(Target pointing data)
-.-.-
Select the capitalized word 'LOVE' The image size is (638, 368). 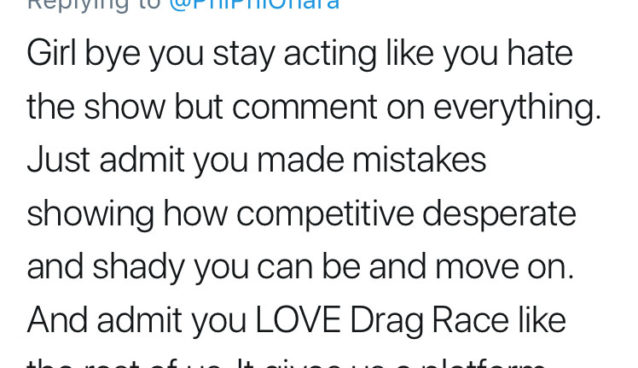pos(298,320)
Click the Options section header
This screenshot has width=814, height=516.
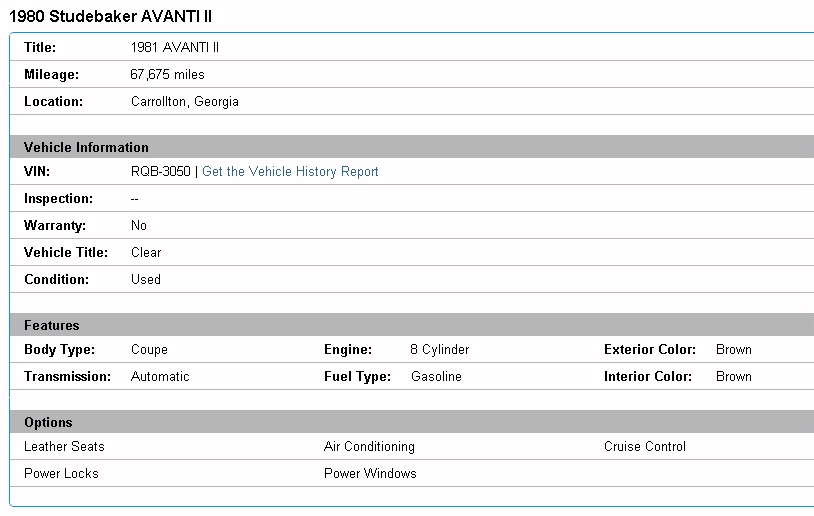click(x=48, y=422)
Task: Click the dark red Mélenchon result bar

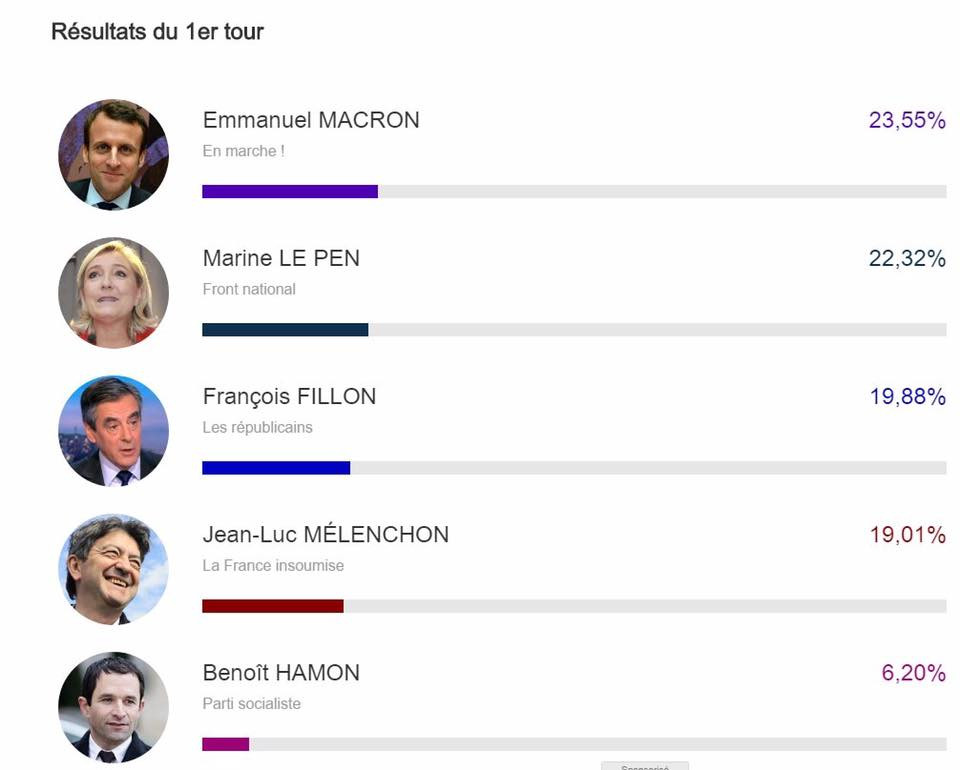Action: pyautogui.click(x=273, y=606)
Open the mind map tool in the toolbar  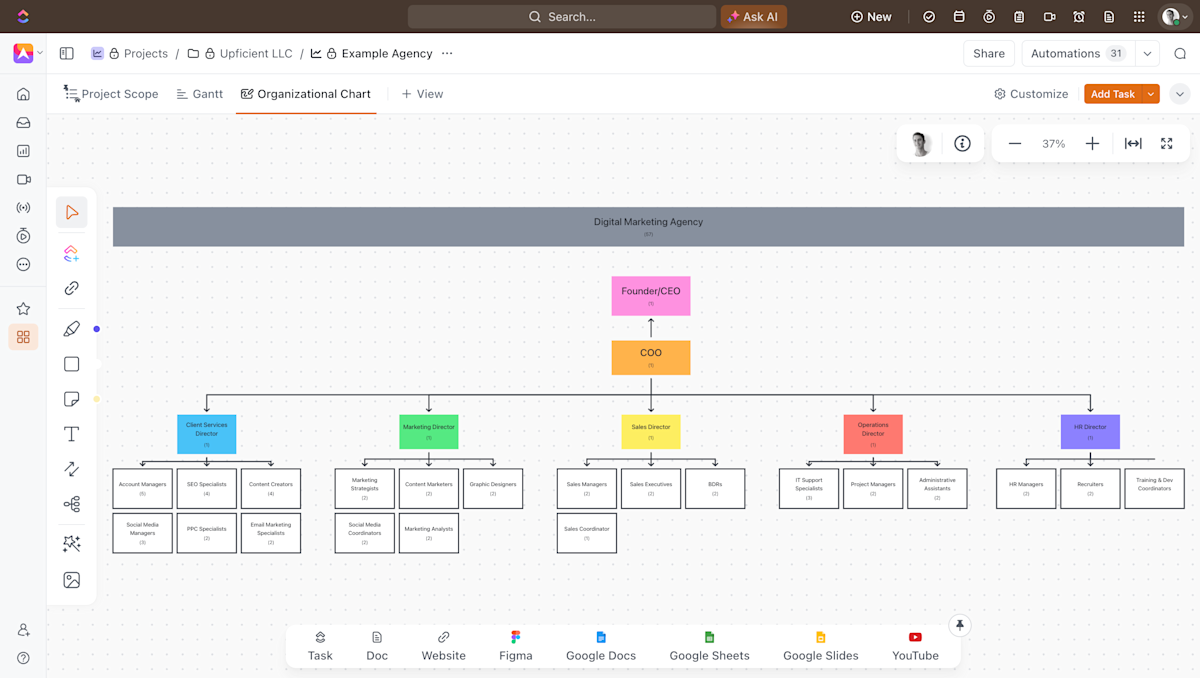[71, 503]
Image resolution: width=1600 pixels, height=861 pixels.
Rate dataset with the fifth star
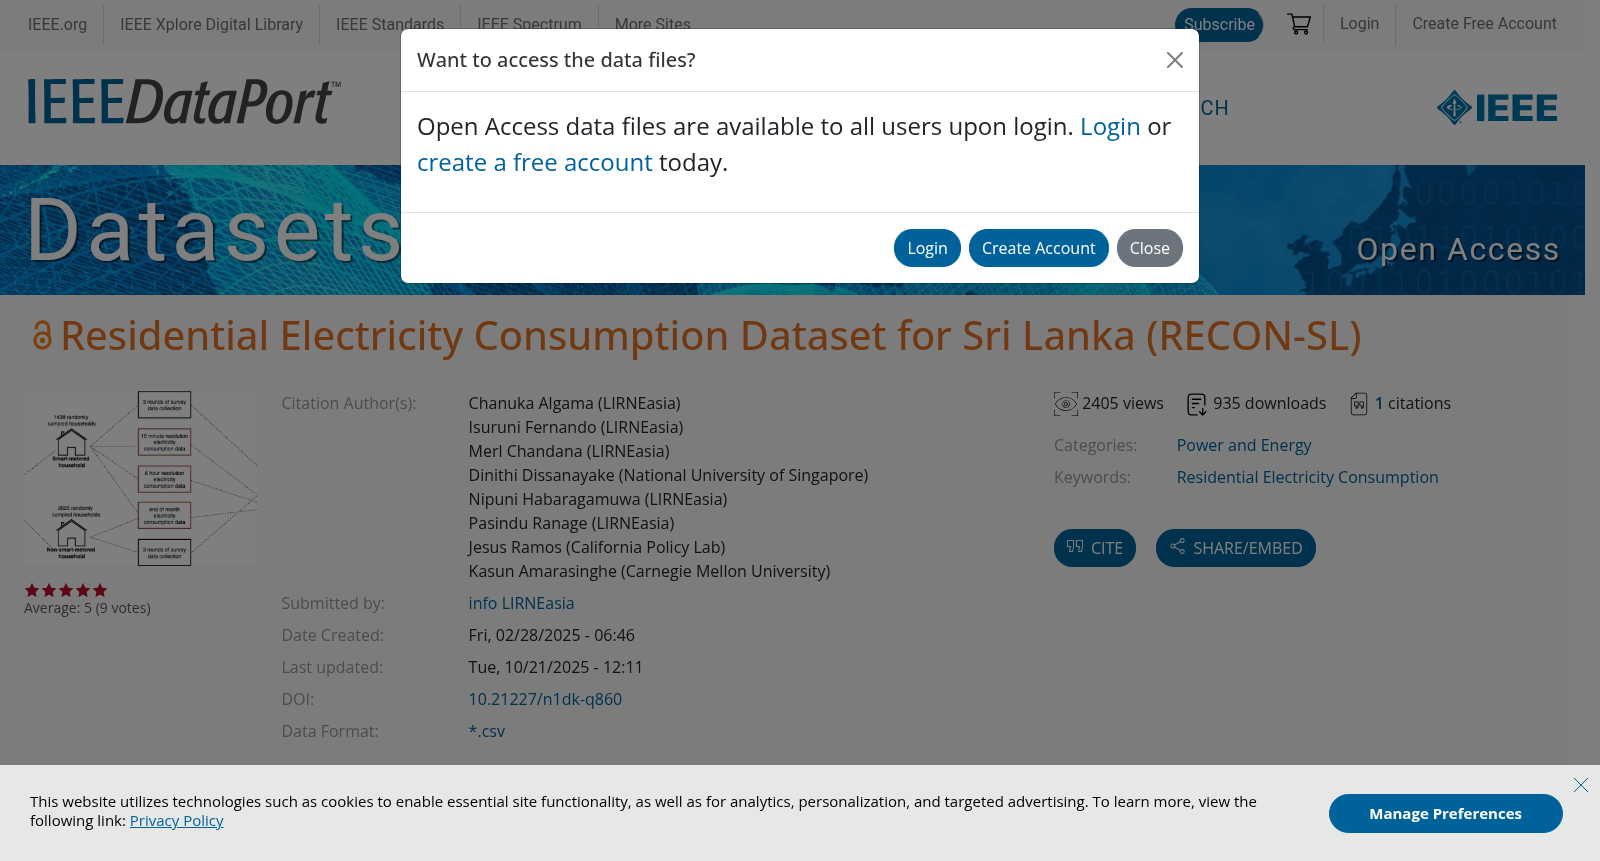(x=100, y=590)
-.-.-
Gather each line of the listing above that contains the word "height". Letter case matters.

**Final result**
This screenshot has width=814, height=516.
Image resolution: width=1600 pixels, height=861 pixels.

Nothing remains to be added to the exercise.